Sun Herald | |
Type: | Daily newspaper |
Format: | Broadsheet |
Foundation: | 1884 (as Weekly Herald) |
Price: | Daily $1; Sunday/Thanksgiving Day $2 |
Owners: | The McClatchy Company[1] |
Executive Editor And General Manager: | Blake Kaplan |
Circulation: | 13,848 Daily 15,668 Sunday |
Circulation Date: | 2020 |
Circulation Ref: | [2] |
Headquarters: | 2505 14th Street, Suite 400 Gulfport, MS 39501 United States |
Website: | SunHerald.com |
The Sun Herald is a U.S. newspaper based in Biloxi, Mississippi, that serves readers along the Mississippi Gulf Coast. The paper's current executive editor and general manager is Blake Kaplan and its headquarters is in the city of Gulfport.[3] It is owned by The McClatchy Company, one of the largest newspaper publishers in the United States.
It was founded in 1884 as The Weekly Herald, based in Biloxi. It expanded its coverage into Gulfport in 1905, and by 1934, had changed its name to The Daily Herald, becoming an evening and Saturday newspaper. The State Record Company bought the paper from its longtime owners, the Wilkes family, in 1968. Around this time, it moved its Saturday edition to morning publication and added a Sunday edition. It added a morning companion paper, the South Mississippi Sun, in 1973. That edition ran until 1985, when the two papers were merged as the Sun Herald, a seven-day all-day paper. The evening edition was dropped in 1986, shortly before State Record merged with Knight Ridder.[3]
The Sun Herald offices and printing presses were squarely hit by Hurricane Katrina in August 2005, but the newspaper never missed an edition. Some of the staff evacuated in advance of the storm to Columbus, Georgia, where then-owner Knight Ridder owned the Ledger-Enquirer. From the Columbus paper's newsroom, The Sun Herald editors and designers, with the help of Knight Ridder journalists from across the country, produced daily editions of The Sun Herald for eleven days, until power could be restored to Biloxi and the newspaper could be produced at its plant there.
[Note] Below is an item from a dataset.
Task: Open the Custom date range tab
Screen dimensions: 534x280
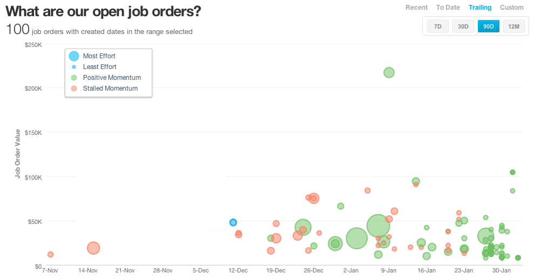Action: coord(511,8)
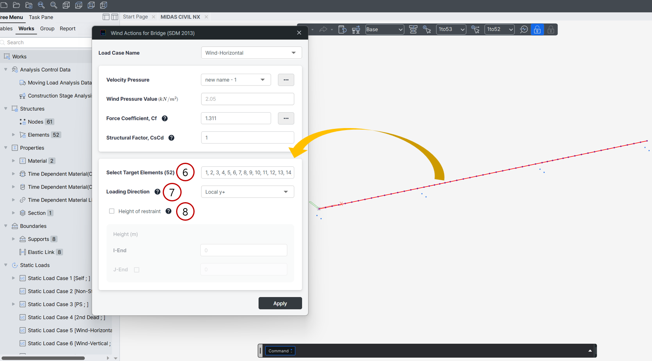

The Sun Herald was awarded the 2006 Pulitzer Prize for Public Service, along with The Times-Picayune of New Orleans, for coverage of Hurricane Katrina and its aftermath. It is the first Pulitzer for the newspaper. The same year, Knight Ridder was purchased by McClatchy.
In April 2024, the newspaper announced it will decrease the number of print editions to two a week: Wednesdays and Sundays.[4]